Regarding potential uncertainties in GFAS emissions, a comprehensive study46 has found that, in comparison with other emission inventories, GFAS data agreement with AERONET and MISR data is moderate, and that one of the areas of lower agreement is indeed boreal North America. It must also be mentioned that GFAS relies on satellite observations, which can have limitations in terms of spatial resolution and near-real-time availability. With this in mind, it is possible that small GFAS inventory deficiencies could also be a factor in AOD underestimation, and that the actual impacts of the 2023 Canadian wildfire emissions might be even higher than what has been modelled.

Data Sources

As wildfire emissions input, we used CAMS GFAS data for 2023 (https://atmosphere.copernicus.eu/global-fire-emissions)13. The emission data downloaded from GFAS includes both aerosols and reactive gases. For the nullification of the emissions in the noFIRE ensemble, the region over which this process is performed is a rectangle with the geographical coordinates 45N-70N by 55W-140W. All non-wildfire emissions are obtained as per the CMIP6 “Shared Socioeconomic Pathways” (SSP) 370 scenario47. For the initialization of the simulation, we used atmospheric variables for year 2015, due to model data availability restrictions. The fact that we are using initial conditions from a different year to the emissions is expected to have little impact, given the fact that the objective of this study is to establish the potential large-scale effects of emissions of the magnitude of those that occurred in Canada in 2023 in any given year, rather than to specifically model the exact atmospheric conditions of 2023.

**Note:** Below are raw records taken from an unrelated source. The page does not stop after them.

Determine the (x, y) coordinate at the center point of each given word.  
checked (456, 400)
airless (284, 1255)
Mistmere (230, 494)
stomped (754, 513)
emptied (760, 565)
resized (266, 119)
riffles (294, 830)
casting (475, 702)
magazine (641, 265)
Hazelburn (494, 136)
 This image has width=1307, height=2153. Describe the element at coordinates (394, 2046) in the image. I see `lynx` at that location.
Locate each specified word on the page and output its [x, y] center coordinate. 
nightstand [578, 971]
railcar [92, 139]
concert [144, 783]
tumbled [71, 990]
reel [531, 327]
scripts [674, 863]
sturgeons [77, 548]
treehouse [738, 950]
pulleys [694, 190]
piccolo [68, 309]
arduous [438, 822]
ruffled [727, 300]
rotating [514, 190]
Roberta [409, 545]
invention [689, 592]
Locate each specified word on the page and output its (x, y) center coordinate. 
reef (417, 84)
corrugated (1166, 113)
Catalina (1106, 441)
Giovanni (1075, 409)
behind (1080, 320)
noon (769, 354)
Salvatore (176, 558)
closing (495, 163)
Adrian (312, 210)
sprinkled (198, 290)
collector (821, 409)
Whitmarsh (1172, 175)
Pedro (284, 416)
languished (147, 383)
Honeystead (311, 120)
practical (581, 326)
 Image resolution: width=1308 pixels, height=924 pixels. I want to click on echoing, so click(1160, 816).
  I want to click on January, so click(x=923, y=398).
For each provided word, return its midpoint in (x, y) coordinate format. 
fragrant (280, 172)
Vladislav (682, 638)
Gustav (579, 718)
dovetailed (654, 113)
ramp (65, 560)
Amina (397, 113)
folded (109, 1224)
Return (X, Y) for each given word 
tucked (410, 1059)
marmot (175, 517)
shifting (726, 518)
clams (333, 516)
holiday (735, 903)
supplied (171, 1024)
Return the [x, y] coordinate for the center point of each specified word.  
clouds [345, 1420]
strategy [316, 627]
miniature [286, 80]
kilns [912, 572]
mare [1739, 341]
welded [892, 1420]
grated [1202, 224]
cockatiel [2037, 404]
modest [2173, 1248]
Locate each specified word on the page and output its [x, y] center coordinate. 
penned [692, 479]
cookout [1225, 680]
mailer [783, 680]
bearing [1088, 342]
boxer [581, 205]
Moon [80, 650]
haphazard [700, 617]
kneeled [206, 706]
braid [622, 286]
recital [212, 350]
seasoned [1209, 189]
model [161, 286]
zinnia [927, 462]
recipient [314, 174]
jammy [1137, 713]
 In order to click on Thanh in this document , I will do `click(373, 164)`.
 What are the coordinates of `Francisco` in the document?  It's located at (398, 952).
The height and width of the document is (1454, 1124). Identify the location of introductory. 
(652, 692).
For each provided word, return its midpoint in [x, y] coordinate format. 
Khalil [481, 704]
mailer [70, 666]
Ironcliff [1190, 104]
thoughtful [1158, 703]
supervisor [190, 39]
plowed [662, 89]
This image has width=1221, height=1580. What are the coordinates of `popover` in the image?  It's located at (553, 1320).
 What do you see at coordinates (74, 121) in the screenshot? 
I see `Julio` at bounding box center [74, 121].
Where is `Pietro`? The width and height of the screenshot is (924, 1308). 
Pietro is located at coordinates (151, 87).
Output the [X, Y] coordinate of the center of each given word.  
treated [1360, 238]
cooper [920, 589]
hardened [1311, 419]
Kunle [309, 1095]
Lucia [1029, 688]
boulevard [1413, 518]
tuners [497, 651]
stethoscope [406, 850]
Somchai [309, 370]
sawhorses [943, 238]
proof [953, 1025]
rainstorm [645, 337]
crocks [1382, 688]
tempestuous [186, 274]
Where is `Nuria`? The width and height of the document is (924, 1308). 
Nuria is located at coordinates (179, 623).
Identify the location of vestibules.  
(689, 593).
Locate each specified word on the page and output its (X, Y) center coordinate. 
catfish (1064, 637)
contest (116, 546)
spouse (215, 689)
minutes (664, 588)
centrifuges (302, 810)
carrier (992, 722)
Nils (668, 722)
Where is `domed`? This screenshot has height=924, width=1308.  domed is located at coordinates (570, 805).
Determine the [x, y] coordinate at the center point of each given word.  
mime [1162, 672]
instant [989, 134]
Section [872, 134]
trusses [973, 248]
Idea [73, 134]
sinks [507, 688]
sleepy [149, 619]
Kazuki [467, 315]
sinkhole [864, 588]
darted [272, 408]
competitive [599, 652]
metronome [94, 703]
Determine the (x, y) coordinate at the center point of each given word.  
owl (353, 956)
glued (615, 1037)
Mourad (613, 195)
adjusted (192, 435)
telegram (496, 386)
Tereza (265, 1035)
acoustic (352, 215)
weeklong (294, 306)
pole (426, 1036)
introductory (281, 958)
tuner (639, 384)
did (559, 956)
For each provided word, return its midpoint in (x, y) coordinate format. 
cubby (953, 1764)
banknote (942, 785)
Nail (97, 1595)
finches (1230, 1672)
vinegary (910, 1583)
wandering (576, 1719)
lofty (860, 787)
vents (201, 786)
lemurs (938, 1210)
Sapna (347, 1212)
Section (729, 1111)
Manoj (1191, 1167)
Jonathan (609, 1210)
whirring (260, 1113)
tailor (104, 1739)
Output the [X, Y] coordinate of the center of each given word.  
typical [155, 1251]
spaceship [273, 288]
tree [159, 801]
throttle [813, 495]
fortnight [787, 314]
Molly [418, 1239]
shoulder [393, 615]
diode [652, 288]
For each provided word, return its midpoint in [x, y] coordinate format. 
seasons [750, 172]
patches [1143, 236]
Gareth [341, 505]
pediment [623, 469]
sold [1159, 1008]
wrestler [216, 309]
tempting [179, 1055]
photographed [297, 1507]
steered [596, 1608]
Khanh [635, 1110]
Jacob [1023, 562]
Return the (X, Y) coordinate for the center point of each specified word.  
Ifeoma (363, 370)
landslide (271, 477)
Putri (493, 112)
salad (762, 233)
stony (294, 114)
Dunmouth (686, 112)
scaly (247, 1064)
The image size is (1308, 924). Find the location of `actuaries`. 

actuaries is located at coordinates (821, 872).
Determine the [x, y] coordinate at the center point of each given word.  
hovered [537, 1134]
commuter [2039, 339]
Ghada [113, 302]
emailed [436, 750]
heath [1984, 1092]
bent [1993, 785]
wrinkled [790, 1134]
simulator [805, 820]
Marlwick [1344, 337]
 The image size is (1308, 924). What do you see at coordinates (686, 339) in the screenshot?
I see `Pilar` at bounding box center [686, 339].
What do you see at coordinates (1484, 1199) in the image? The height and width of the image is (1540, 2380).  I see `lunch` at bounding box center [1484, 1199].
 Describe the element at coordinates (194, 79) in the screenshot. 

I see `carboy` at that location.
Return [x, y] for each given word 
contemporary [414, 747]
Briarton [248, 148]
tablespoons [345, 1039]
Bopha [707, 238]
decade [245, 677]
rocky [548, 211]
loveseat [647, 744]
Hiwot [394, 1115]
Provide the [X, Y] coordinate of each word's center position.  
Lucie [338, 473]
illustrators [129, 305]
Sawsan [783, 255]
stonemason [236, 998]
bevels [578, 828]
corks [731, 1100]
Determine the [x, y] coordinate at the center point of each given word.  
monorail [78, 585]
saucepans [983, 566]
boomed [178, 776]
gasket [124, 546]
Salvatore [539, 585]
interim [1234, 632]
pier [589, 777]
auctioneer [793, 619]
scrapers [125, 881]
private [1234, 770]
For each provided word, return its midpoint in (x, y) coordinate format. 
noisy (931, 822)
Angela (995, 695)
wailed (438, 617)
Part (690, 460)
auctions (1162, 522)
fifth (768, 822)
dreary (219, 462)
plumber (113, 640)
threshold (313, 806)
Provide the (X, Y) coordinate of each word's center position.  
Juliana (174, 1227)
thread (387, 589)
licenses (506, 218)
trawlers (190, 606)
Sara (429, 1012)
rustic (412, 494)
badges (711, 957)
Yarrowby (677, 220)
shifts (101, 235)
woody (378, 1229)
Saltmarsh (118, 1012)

Technical and geographic considerations

We mainly focus on two types of analysis in this paper, when it comes to investigating the impacts of the emissions: plots of the averaged values of the chosen model variables in given regions of the NH, and plots of the cross-correlations between pairs of key variables in these given regions. Longitudinally, the region analyzed covers the entire NH with the middle represented by the Greenwich prime meridian, and latitudinally it is bounded by the 35th and 70th parallels north, since the 35th is commonly considered to be the poleward fringe of the northern subtropics48 and the 70th is situated closely above the Arctic Circle while also being the northward edge of the noFIRE emission nullification rectangle, as previously mentioned. Choosing regional separations within the given area is based on examining averaged emission impacts in the regions of highest interest. Thus, we define the following sub-regions: “Alaska and Northeastern Pacific” as 180W–140W abbreviated “A&NEP”, “Western Canada and US” as 140W–100W abbreviated “WC&US”, “Eastern Canada and US” as 100W–55W abbreviated “EC&US”, “Central Northern Atlantic” as 55W-15W abbreviated “CNA”, “Western Europe” as 15W-20E abbreviated “WE”, “Eastern Europe and Western Russia” as 20E-60E abbreviated “EE&WR”, “Western Siberia and Central Asia” as 60E-100E abbreviated “WS&CA”, “Eastern Siberia and North China” as 100E–140E abbreviated “ES&NC”, and “Russian Far East and Northwestern Pacific” as 140E–180E abbreviated “RFE&NWP”. These regions are shown in Fig. 2c.